So I made a few changes since my first “home tour” I showed. Just small changes! Keep in mind that I’m still focused on minimalism and keeping everything spacious.
I moved my tv and couch back into the living room area. Before, it was in my bedroom. This area felt like wasted space and I couldn’t figure out what to do with it. Also, this way I can watch tv while I eat or cook. Over the winter I got used to eating in my room, but now bug season is back and I’m not taking any chances. No food in the bedroom year round.
My kitchen is almost the same. I have so much tea now, that I keep it all on a cart.
You can’t have enough tea!
The cats have a *slow feeder* bowl for dry food so they have to work a bit harder rather than stuffing it all down too quickly. It helps combat bloating and boredom!
I love this poster I got for my kitchen!
The rest of the living area is still spacious for workouts, hula hooping, and playing with the cats! And the cactus is going strong!
To the right is the cat tree, the cat water fountain, and a cat sense toy. All sprinkled in catnip. Did you know that catnip is also a bug repellant?
My record player and boom box to the right.
This was part of a package as a Christmas gift from my sis. It’s a candle, saw palmetto, and “feed the soul” cards that all have some sort of advice or task to focus on in order to practice self-care. The one on my instagram says “no complaining” and this one here says “real food.” The other cards include “unplug,” “volunteer work,” and so on.
The little hallway is basically the same, except I added the Apache blessing.
A closer look.
And now it’s time for my bedroom, which I am most proud of! I wanted to go for a darker look and make it more gothic.
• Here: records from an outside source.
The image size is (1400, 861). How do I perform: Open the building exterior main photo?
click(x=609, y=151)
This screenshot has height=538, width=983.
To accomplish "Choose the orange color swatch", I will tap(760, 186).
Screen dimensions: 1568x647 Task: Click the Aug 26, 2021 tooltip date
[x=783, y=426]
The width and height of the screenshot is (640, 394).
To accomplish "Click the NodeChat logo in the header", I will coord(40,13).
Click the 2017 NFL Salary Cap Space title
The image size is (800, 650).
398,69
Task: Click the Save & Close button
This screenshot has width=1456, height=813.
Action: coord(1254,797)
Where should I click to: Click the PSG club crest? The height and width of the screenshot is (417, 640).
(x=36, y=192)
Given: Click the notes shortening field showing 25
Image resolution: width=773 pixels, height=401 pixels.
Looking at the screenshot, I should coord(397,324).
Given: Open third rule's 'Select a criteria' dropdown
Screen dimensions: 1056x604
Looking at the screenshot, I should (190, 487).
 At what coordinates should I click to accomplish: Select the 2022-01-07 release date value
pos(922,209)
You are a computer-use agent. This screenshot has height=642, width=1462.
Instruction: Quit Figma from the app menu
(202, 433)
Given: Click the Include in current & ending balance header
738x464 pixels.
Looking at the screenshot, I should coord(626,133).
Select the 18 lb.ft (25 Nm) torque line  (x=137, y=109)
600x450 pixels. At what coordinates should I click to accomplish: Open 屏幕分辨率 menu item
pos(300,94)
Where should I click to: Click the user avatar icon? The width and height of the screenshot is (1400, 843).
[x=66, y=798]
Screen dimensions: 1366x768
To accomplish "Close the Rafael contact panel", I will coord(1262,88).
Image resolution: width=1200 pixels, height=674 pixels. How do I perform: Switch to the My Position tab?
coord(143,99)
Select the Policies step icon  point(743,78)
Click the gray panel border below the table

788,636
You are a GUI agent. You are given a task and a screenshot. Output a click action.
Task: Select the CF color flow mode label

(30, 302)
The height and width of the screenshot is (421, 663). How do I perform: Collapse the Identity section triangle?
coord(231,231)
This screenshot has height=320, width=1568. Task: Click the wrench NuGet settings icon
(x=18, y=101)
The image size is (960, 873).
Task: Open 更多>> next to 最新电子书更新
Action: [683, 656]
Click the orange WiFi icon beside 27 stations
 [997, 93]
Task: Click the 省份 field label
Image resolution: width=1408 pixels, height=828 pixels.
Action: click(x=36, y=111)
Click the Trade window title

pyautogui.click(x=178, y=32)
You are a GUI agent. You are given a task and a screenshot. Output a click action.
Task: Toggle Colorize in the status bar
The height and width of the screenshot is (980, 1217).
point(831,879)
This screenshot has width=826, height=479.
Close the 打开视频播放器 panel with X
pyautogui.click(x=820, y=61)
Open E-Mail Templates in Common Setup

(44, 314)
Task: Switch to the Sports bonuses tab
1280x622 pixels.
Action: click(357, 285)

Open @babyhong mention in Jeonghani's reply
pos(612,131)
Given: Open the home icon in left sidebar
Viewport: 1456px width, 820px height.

Although the stuffed animals (you’ll see at the end) maybe kinda ruin that. But I’m going for minimalist gothic. I got myself another black bookshelf, along with black storage boxes, and a black fuzzy carpet. I would like to add more wall art though.
My closet is messy and I have a lot of clothes I want to get rid of.
I love this poster for my bathroom! It’s right next to the toilet, hahaha.
My “office/meditation room” needs more work. It hasn’t really changed too much. I want to give that room a very natural feel and decorate it more.
I absolutely love these cactus and mushroom scratching posts. And the cats love them too!
That’s all for now! I like having as few items as necessary, because I believe energy attaches to objects. And from a psychological perspective, looking at certain things can trigger a lot of memories and keep you stuck. Plus, just having so much clutter makes my brain feel cluttered. It’s been over a year now since I’ve lived here and I actually worry that I’ve accumulated too much, and there’s so many things I’d like to get rid of this summer, like a lot of clothing. Maybe I’ll feel different when I’m living in a house, or when my living situation is more stable, but as of now this is my temporary home.
I have moved so many times, not just these past several years, but even in college I was always in a different dorm or different apartment, once a year or sometimes twice a year. All of that moving around made me realize how much junk we hold onto for no reason. I’m still proud to say I moved into my current place without anybody’s help (it was right when lockdown began…) I don’t know where I’ll be next, but I do feel a lot cozier and homier here than I did over a year ago.
Personally right now I want my home to look somewhat lived-in and comfortable, but also keep a sense of detachment. Living alone is fantastic, but honestly I hope it’s not like this forever. I am making the best of my situation, although I really cannot wait for the next phase of my life. I just know that it’s something that will have to happen naturally, because the more I try to control things, the worse I end up feeling. I could be here another year, I could be here for many, many more years, I just don’t know. I’m detached enough so that I can accept whatever comes next, while I’m also settled enough so that I’m not rushing for the sake of rushing. I trust in the future and what’s meant to be.